16. Underwent within twelve months prior to baseline: refractive surgery, filtering
surgery or laser surgery for IOP reduction.
17. History or presence of significant alcoholism or drug abuse in the past one year.
18. History or presence of significant smoking (more than 20 cigarettes or any other
equivalent tobacco product/day).
19. History of hematologic disorders other than mild anemia.
20. Severe, unstable, or uncontrolled cardiovascular or pulmonary disease.
21. Therapy with an investigational agent within the past 30 days prior to screening.

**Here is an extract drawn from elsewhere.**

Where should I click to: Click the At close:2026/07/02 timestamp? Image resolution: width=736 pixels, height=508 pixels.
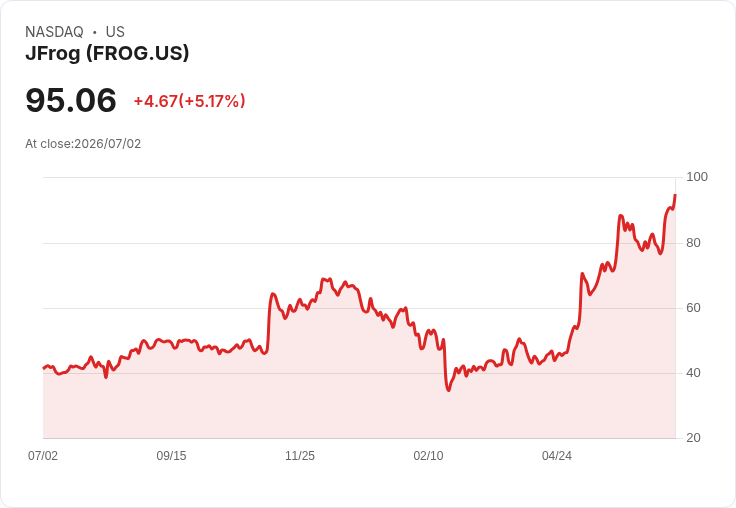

22. Clinically significant hematologic and / or biochemical abnormalities based on
laboratory testing.
23. Subjects who are in the investigator's best judgment at risk of visual field or visual
acuity worsening as a consequence of participation in trial.
24. Use of any prescribed medication during last two weeks or OTC medicinal products
during the last one week preceding the first dosing that results in drug-drug
interaction with the study drug.
25. Major illness, as per investigator discretion, during 3 months before screening.
26. Subjects who are employees of site or CRO or sponsor or immediate family of employees.